# [GIVEN EXERCISE 1]
In the Ethereum market report, which exchange backed the competitor fork called EthereumFair?
# [GIVEN EXERCISE 2]
Proceed with the Ethereum market report, writing on from its final sentence about slashed staked ether.

── QUOTED PASSAGE

Ethereum Proof-of-Work has gotten off to a rocky start. ETHW, the token representing the new hard-forked Ethereum network, has fallen more than 80% since it listed on FTX. The overall poor rollout of the network was exacerbated by glitches and the emergence of a competitor fork called EthereumFair, which was backed by the exchange Poloniex.
Meanwhile, Ethereum Classic, one of the first hard-forked Ethereum networks, saw a surge in hash rate as miners transitioned to mining ETC following the successful completion of the Merge. Ethereum Classic forked in 2016 but over the years has failed to gain significant market share or usage. ETC is down 25% on the week and and has very poor liquidity on centralized exchanges, which could pose problems for new miners hoping to cash out.
Were miners to sell their ETC on the spot market, they would be looking at nearly 5x the slippage on a $100k market sell order than they would have when selling ETH. This added cost is the next in a long line of problems for ETH miners going forward as they scramble to remain relevant, and most importantly, profitable.
Price Movements
Post-Merge sell-off sweeps markets.
In what many expected to be a positive week for the price of ether, a successful Merge ended up preceding a significant sell off of roughly 25% on the week. ETHW and ETC were also some of the week's worst performers in a sign that old Ethereum miners will struggle to remain profitable. In broader industry news, a South Korean court issued an arrest warrant against Terra founder Do Kwon, the Blockchain Association formed an industry PAC, and Wall Street firms Charles Schwab, Citadel Securities, and Fidelity Digital Assets announced the launch of a new cryptocurrency exchange, EDX Markets.
Staked ETH discount narrows to lowest level since May.
The discount on staked ETH tokens relative to spot ETH has narrowed to its lowest levels since May, a trend which first emerged in the hours after the Ethereum network's successful transition to proof-of-stake. Liquid staking derivative tokens such as Coinbase’s cbETH, Binance’s bETH and Lido’s stETH are wrapped versions of ether staked on Ethereum’s consensus layer - the Beacon chain. They are not pegged to ETH and their market price takes into account a number of regulatory and smart contract risks. For example, if a staker is "slashed", which happens in the event of validator failure, a portion of staked ether could be at risk.

────
── RECORDS SHOWN

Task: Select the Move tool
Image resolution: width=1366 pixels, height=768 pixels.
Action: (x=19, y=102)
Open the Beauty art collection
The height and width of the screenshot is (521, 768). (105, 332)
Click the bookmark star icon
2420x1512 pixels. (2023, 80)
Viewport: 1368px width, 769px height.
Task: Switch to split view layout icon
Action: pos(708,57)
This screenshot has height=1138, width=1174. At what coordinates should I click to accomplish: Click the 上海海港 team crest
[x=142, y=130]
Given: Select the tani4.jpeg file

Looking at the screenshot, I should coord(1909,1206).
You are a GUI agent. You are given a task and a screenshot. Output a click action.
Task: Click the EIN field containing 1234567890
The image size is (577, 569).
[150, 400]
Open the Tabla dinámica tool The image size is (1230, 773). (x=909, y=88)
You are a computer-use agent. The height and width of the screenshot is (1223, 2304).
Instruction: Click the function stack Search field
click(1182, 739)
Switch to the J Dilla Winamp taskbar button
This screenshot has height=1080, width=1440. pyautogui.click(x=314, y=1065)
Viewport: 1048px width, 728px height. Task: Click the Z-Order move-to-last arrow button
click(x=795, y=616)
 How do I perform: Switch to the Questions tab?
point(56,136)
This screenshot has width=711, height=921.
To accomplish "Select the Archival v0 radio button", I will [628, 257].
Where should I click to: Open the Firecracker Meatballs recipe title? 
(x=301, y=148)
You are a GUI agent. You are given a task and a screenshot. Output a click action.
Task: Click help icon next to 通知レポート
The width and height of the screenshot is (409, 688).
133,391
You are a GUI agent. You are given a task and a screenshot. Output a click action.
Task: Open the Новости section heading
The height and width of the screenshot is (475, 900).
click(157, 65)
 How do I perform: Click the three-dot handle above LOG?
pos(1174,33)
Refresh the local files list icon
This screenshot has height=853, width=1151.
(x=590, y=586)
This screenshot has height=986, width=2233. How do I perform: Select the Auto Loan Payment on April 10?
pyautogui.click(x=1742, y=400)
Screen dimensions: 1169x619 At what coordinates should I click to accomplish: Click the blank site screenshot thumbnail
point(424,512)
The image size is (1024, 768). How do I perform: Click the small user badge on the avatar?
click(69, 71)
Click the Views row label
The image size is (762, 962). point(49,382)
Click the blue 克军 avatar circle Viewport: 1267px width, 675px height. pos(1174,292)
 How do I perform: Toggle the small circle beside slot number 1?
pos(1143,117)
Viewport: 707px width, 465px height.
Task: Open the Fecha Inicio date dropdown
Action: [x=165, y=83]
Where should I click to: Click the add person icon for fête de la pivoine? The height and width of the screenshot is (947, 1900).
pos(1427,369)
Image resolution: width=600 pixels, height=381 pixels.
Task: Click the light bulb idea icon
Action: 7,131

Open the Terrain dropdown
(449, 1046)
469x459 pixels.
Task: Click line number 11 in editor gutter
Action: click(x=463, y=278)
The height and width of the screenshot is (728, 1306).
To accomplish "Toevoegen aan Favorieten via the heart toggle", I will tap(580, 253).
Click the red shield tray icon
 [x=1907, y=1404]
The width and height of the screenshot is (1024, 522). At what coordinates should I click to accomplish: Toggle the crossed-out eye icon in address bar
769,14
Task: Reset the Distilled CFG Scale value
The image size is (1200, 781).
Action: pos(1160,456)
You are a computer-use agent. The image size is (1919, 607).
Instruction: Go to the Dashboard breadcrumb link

────

# [EXERCISE ANSWER 1]
Poloniex

# [EXERCISE ANSWER 2]
The sharp narrowing of Lido’s stETH discount from 4% to just 1% was supported by increasing liquidity in Curve's stETH pool, which is the largest secondary market for staked ether. cbETH and bETH markets also saw strong buy pressure immediately after the Merge (we discuss the post-Merge market reaction here). While the trend suggests some risk premium has been taken off the table, the staked ETH discount will likely persist until the next Ethereum upgrade enables staking withdrawals sometime next year. However, the opportunity costs of holding ETH has now increased (as staking offers additional rewards) which could provide some tailwinds for staked ETH markets.
Market Liquidity
The U.S. Dollar remains the dominant fiat currency in crypto.
While the majority of cryptocurrency transactions are conducted today using stablecoins, fiat currencies still serve as a critical on and off-ramp to markets. Historically, the U.S. dollar has been the most important fiat currency in crypto, but how has its role changed over time? The share of bitcoin traded against the U.S. Dollar has increased significantly since 2018 and currently exceeds 70% of total bitcoin-fiat trading volumes.
The trend could be explained by rising institutionalization of the market, as large investors typically prefer transacting in dollars. However, a closer look at the breakdown by fiat currency suggests that local regulations could have also played a role. Notably, BTC volumes on Japanese markets have declined sharply with Japanese-based exchange Liquid registering a five-fold drop in annual trade volumes between 2018 and 2021 after suffering a $97mn hack and stricter Japanese regulations. For context, the amount of BTC traded on USD markets rose by 30% over the same period.
Fiat market share will likely continue to evolve as regulatory regimes become clearer around the world. For example, Japan is reportedly considering loosening its screening rules for new assets. For now, the dollar still reigns supreme.
ETH market share hits all time high during post-Merge sell-off.
Ether’s market share of trade volume hit an all-time high of nearly 70% relative to bitcoin’s during the post-Merge selloff last week. Large liquidations of leveraged long positions across derivatives markets exacerbated the drop in spot prices, causing spot volumes to surge. Overall, ETH's market share has more than tripled since 2020, suggesting a durable shift in market structure away from BTC.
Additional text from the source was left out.